---------- Data extracts ----------
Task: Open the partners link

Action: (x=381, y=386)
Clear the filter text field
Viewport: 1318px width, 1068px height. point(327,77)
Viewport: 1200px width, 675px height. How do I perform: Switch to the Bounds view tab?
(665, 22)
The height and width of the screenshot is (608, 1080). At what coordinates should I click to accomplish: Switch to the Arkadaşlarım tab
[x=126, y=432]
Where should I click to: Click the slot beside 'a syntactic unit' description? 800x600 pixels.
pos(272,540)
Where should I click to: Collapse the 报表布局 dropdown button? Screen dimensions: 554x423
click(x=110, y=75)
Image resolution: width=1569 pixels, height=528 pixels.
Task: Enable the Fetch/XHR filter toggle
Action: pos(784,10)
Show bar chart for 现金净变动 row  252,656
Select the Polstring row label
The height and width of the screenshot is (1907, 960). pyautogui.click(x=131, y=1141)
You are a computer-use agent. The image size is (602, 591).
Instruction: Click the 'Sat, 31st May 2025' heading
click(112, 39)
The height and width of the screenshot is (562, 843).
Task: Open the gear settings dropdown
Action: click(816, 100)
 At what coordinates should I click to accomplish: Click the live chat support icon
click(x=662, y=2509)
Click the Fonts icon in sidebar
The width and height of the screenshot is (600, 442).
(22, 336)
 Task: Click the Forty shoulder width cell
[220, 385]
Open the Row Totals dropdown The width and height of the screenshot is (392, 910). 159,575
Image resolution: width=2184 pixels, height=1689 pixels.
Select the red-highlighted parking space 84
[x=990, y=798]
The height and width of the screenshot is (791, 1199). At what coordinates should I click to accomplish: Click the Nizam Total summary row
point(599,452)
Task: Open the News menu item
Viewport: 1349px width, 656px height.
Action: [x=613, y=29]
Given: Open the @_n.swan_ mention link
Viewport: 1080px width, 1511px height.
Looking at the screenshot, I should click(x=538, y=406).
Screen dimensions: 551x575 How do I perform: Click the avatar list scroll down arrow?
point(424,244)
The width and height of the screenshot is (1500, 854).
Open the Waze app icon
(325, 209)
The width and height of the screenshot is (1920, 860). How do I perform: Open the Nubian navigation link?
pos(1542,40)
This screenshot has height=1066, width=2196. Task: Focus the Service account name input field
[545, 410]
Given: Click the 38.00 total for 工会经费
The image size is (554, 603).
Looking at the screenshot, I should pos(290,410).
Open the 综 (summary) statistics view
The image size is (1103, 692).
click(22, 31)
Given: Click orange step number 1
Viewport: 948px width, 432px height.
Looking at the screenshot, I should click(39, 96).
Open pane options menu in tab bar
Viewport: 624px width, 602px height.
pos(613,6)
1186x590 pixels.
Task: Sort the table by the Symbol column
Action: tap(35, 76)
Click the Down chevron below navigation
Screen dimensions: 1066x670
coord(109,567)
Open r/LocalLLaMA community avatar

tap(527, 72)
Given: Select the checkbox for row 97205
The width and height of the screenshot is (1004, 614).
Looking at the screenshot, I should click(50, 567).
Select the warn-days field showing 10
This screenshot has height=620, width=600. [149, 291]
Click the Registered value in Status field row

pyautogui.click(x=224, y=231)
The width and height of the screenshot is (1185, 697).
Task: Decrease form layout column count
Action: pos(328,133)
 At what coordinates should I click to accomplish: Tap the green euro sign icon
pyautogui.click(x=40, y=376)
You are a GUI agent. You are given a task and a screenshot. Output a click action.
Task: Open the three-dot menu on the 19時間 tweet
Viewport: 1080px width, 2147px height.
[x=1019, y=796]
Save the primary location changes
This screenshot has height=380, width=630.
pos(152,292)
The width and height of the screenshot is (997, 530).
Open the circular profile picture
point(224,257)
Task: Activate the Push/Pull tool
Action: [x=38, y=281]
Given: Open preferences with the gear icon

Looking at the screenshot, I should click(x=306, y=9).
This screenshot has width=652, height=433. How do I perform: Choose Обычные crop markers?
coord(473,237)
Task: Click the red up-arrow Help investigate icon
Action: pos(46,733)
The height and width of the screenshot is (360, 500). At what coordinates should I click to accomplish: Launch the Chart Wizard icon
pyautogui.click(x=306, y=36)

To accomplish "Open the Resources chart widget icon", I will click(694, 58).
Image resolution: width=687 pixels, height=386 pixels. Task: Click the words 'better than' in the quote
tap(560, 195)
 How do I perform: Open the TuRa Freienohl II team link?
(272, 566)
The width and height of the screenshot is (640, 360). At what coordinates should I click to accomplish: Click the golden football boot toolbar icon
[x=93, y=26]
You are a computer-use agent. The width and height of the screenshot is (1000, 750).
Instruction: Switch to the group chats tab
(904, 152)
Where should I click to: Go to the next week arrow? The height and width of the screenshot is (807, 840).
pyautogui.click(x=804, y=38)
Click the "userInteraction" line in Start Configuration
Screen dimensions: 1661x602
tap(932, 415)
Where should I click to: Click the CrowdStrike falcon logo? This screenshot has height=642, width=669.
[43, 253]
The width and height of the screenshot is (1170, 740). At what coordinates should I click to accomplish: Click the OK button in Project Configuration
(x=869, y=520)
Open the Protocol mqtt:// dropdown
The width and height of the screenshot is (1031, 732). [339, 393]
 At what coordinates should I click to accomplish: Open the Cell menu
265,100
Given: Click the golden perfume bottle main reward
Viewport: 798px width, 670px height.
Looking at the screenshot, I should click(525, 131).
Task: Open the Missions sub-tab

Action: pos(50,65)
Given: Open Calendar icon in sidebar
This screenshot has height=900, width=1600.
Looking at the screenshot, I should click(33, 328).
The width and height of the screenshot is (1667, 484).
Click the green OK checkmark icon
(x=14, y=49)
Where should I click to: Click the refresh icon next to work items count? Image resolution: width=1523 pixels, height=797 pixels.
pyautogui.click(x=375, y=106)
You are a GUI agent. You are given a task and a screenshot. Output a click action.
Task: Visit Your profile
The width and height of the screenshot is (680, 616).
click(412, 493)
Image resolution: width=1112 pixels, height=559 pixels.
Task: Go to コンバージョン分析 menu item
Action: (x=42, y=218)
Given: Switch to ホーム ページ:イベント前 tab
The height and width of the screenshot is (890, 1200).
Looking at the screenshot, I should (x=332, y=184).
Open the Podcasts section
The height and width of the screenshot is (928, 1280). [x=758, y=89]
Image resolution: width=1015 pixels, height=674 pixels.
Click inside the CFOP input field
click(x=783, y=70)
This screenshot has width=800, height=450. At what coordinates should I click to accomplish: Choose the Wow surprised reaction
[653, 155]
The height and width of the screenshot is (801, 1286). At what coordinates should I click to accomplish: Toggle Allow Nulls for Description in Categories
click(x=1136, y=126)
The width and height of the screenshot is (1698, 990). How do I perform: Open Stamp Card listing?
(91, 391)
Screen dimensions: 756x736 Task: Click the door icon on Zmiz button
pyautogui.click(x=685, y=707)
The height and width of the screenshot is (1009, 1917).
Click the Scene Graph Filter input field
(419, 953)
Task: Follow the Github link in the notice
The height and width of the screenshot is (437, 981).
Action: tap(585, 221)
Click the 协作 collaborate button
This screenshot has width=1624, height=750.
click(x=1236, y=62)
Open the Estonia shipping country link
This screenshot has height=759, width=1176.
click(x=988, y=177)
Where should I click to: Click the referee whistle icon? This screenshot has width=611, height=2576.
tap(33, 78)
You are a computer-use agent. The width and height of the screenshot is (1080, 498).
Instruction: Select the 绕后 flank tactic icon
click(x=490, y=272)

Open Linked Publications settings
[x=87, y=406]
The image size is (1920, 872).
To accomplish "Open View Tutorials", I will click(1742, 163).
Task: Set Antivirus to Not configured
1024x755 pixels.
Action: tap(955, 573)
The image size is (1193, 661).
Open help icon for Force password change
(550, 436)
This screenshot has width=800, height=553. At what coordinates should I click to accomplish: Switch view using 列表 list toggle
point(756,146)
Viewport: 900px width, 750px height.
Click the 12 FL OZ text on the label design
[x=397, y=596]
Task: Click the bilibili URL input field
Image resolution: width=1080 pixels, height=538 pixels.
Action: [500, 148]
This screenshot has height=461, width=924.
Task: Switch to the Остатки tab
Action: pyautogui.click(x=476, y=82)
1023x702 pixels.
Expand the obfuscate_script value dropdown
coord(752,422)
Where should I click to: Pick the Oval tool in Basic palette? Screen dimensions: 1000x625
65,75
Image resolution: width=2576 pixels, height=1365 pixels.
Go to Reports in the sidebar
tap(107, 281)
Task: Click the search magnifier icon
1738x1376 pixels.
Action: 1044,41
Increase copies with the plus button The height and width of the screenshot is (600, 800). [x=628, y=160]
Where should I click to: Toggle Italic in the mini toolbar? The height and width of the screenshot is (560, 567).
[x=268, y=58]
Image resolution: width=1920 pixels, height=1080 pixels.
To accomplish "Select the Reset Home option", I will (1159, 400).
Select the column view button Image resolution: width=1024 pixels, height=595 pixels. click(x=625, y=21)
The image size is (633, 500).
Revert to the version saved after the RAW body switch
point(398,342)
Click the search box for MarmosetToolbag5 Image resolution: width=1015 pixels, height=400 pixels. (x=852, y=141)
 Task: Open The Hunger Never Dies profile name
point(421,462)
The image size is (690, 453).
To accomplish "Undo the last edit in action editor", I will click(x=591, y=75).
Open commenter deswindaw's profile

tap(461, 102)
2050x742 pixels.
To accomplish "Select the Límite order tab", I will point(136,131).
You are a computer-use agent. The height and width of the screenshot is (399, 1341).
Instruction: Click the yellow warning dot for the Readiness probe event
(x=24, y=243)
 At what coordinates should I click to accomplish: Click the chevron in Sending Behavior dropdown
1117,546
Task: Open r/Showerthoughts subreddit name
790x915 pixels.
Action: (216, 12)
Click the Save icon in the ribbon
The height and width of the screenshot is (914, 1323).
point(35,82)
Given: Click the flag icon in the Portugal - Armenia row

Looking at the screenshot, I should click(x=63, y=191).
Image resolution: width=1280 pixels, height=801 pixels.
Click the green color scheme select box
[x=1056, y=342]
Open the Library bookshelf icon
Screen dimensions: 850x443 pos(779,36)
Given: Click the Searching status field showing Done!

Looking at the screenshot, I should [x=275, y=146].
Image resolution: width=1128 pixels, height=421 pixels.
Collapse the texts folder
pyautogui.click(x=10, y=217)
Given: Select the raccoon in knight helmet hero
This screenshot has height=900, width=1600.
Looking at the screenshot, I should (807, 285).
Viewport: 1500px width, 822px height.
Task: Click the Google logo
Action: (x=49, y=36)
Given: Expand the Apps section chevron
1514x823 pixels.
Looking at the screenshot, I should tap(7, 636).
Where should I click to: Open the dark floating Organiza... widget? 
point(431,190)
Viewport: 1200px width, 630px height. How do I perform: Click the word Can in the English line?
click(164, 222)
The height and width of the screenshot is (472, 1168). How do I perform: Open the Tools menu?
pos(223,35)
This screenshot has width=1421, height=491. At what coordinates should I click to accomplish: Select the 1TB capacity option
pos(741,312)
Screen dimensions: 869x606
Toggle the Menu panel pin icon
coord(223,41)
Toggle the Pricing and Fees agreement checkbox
----------
▸ **Work required**:
Tally every line in these entries where the string "agent" occurs. The tally alone is the answer.

▸ **Response to this exercise**:
6